Seja no plano militar ou comercial, esse desequilíbrio estrutural do controle da internet dá vantagem aos EUA, deixando outros países com pouca margem para regular, apertar ou afrouxar o sistema de acordo com seus próprios interesses. Nesse sentido, a revista britânica The Economist pode ter razão. Ao falar dos debates sobre as mudanças da governança da rede, a publicação citou a obra Il Gattopardo, do escritor italiano Giuseppe Tomaso di Lampedusa: “Se queremos que tudo fique como está, é preciso mudar tudo”.
Quem dirige a internet
Além da Icann, a gestão da internet é conduzida por uma rede de grupos independentes e interconectados. Abaixo, um resumo de quem faz o que nesse sistema.
Iana (InternetAssignedNumbersAuthority) – Vinculada à Icann, é a responsável técnica pela distribuição de endereços de IP e pela gestão do protocolo DNS.
Iab (Internet Architecture Board) – É uma junta de arquitetura da rede que supervisiona os trabalhos da Ietf e Irtf.
Ietf (Internet Engineering Task Force) – Grupo de trabalho de engenharia da internet. Desenvolve os padrões de comunicação da rede, como o TCP/IP, e garante que continuará evoluindo conforme a necessidade.
Irtf (Internet Research Task Force) – Grupo de trabalho de engenharia da internet. Trata do estudo e aprimoramento dos protocolos da internet, aplicações, arquitetura e tecnologia.

— Objetivo do exercício —
Copie, sem alterações, o trecho do texto sobre a governança da internet que começa com as palavras "Iana (InternetAssignedNumbersAuthority) –" e termina com "Ietf e Irtf.".

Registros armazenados
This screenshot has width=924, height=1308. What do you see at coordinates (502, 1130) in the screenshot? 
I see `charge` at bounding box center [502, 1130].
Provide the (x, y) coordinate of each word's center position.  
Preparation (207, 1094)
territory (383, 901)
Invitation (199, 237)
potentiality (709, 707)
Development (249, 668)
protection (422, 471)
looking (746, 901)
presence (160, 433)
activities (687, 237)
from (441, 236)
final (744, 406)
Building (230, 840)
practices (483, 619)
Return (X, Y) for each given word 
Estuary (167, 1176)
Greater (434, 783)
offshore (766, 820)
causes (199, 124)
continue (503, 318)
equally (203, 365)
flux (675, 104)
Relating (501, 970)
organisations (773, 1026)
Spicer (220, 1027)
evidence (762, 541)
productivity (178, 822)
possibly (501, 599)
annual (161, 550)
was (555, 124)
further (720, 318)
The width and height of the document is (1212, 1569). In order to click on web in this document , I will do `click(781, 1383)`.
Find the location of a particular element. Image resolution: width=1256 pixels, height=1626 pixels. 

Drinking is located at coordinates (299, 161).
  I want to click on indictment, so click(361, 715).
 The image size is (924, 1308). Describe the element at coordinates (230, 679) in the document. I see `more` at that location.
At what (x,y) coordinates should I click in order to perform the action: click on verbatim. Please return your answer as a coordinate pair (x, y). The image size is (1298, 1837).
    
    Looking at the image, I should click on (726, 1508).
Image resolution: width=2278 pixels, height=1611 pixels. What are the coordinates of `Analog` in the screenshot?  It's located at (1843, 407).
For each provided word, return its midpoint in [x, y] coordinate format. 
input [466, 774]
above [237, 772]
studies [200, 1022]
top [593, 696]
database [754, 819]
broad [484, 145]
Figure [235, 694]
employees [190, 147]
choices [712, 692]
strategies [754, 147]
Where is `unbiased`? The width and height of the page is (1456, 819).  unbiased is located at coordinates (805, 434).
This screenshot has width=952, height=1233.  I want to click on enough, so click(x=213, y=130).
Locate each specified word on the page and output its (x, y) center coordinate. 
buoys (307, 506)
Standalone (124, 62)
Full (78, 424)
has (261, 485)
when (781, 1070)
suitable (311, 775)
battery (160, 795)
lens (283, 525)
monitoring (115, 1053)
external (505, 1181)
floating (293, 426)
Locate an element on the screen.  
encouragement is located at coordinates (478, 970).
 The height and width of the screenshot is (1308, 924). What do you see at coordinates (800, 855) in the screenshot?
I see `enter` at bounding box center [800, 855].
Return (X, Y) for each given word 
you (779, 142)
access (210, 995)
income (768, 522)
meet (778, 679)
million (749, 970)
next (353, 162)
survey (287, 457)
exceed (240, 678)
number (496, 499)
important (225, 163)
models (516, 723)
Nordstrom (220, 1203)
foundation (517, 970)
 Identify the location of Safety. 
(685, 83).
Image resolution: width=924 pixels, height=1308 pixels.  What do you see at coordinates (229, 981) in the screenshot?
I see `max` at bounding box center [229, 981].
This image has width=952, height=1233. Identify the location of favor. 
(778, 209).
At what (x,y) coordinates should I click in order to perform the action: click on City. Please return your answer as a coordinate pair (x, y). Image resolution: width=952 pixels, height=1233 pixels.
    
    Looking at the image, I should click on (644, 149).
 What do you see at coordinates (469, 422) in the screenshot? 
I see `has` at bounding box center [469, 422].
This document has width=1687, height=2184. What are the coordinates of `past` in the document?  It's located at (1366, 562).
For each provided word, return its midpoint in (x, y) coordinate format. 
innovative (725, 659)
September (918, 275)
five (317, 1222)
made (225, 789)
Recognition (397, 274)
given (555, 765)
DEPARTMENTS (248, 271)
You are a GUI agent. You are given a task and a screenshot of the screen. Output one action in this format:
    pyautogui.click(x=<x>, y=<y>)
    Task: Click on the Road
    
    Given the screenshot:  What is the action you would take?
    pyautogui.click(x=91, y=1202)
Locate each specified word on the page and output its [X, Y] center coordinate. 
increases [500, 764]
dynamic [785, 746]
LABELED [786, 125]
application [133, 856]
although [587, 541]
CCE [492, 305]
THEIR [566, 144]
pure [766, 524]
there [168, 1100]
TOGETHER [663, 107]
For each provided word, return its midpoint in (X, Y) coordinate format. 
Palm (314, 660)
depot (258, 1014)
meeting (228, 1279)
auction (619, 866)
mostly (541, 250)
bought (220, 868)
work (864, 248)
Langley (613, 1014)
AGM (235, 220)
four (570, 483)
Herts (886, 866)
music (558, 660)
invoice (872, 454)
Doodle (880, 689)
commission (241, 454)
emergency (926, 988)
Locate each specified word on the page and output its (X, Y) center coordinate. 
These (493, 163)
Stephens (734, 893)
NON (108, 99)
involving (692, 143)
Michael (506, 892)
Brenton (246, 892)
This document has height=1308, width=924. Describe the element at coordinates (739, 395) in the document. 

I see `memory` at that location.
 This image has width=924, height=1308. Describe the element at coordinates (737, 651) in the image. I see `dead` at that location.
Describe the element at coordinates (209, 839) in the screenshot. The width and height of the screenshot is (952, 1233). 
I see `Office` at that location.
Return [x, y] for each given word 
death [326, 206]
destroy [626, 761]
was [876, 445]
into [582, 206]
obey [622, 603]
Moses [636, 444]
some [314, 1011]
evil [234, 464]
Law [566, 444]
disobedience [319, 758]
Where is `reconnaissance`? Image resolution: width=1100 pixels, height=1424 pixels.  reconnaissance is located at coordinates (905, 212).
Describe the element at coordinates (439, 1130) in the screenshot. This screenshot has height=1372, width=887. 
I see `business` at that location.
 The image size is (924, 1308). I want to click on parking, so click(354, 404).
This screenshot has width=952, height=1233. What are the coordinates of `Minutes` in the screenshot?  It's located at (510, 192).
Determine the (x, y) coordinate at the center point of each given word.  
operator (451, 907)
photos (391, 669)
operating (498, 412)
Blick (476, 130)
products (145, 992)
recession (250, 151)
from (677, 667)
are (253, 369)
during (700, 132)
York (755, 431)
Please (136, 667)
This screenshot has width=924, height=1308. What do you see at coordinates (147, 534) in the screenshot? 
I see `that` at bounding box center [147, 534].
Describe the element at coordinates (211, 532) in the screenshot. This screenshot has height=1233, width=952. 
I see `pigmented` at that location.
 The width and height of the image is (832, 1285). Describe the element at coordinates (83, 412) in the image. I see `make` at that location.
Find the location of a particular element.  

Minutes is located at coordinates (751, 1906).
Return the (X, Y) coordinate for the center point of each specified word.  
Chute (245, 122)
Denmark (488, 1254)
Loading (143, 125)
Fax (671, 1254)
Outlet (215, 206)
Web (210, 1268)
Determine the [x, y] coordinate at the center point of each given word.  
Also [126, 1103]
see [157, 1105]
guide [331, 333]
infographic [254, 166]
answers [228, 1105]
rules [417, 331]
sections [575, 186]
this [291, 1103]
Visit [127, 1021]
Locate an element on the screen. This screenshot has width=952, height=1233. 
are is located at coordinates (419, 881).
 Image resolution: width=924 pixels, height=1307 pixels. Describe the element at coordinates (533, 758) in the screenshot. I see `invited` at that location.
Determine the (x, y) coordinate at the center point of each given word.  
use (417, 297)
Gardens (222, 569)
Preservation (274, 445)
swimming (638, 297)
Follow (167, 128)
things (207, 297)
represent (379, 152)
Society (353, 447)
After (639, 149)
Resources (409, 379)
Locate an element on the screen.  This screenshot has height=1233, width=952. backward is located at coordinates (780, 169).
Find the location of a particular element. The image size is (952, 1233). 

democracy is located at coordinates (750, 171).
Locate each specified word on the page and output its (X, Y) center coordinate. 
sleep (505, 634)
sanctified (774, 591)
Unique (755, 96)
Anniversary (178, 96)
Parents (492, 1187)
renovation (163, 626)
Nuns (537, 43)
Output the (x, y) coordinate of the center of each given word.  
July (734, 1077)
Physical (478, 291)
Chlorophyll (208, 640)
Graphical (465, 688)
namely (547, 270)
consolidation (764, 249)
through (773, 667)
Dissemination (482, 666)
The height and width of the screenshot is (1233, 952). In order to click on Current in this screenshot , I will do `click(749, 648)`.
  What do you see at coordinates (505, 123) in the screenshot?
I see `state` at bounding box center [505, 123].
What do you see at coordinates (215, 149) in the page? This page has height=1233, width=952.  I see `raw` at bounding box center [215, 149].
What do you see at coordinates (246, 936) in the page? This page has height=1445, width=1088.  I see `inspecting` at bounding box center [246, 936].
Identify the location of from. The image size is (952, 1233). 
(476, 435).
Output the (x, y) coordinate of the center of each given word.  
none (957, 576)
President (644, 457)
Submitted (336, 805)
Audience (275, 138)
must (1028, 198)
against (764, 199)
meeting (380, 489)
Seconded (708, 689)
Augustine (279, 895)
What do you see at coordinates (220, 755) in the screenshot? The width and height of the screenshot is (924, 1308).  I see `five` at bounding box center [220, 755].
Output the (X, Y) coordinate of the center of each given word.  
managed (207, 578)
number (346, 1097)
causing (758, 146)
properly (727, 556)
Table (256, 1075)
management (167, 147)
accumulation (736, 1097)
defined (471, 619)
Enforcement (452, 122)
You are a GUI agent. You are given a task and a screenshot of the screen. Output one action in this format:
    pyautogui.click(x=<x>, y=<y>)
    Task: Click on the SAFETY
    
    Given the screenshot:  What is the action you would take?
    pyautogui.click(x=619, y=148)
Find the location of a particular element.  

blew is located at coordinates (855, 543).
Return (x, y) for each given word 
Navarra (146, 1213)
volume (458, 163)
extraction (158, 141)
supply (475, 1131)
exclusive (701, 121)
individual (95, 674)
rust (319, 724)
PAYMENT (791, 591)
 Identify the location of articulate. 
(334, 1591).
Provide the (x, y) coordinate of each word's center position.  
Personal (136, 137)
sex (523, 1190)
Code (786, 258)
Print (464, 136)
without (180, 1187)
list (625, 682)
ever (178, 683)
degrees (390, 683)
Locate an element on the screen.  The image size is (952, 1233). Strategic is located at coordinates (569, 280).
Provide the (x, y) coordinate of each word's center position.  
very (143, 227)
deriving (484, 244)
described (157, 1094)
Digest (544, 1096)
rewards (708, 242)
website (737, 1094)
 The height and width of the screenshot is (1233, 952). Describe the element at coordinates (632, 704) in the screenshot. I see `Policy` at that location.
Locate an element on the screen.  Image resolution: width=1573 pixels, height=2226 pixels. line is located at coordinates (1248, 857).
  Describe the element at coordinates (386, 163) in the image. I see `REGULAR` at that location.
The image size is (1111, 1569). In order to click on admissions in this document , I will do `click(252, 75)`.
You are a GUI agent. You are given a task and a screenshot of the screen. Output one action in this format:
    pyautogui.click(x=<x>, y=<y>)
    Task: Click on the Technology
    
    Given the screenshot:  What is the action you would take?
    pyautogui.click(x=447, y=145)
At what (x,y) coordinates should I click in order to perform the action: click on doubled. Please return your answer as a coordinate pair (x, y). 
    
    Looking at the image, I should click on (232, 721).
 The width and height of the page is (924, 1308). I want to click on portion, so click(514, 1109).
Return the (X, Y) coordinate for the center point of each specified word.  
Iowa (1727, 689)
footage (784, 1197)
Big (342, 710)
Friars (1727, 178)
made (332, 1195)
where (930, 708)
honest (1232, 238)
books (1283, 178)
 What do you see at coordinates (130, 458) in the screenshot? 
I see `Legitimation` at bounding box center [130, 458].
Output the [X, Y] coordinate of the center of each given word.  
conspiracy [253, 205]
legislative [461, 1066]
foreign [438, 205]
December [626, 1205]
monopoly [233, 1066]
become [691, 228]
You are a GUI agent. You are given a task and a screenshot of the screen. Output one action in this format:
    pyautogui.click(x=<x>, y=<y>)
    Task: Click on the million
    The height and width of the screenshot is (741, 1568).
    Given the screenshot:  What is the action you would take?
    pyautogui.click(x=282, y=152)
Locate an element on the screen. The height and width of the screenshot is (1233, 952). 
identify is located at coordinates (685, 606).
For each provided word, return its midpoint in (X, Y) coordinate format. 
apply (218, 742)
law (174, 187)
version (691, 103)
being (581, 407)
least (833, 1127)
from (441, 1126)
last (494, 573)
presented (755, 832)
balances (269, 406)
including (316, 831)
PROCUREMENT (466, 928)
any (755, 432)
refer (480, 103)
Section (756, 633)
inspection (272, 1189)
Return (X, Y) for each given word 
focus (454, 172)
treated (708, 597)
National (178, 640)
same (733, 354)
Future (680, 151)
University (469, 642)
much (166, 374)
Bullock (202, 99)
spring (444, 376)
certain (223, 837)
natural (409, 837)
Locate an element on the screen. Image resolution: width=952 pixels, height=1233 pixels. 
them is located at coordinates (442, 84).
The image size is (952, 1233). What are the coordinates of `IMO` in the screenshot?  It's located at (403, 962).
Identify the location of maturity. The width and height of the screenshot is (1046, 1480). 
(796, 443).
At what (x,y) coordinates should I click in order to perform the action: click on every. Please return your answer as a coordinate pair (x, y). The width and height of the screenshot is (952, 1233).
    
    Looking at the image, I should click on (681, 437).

— Resultado abaixo —
Iana (InternetAssignedNumbersAuthority) – Vinculada à Icann, é a responsável técnica pela distribuição de endereços de IP e pela gestão do protocolo DNS.
Iab (Internet Architecture Board) – É uma junta de arquitetura da rede que supervisiona os trabalhos da Ietf e Irtf.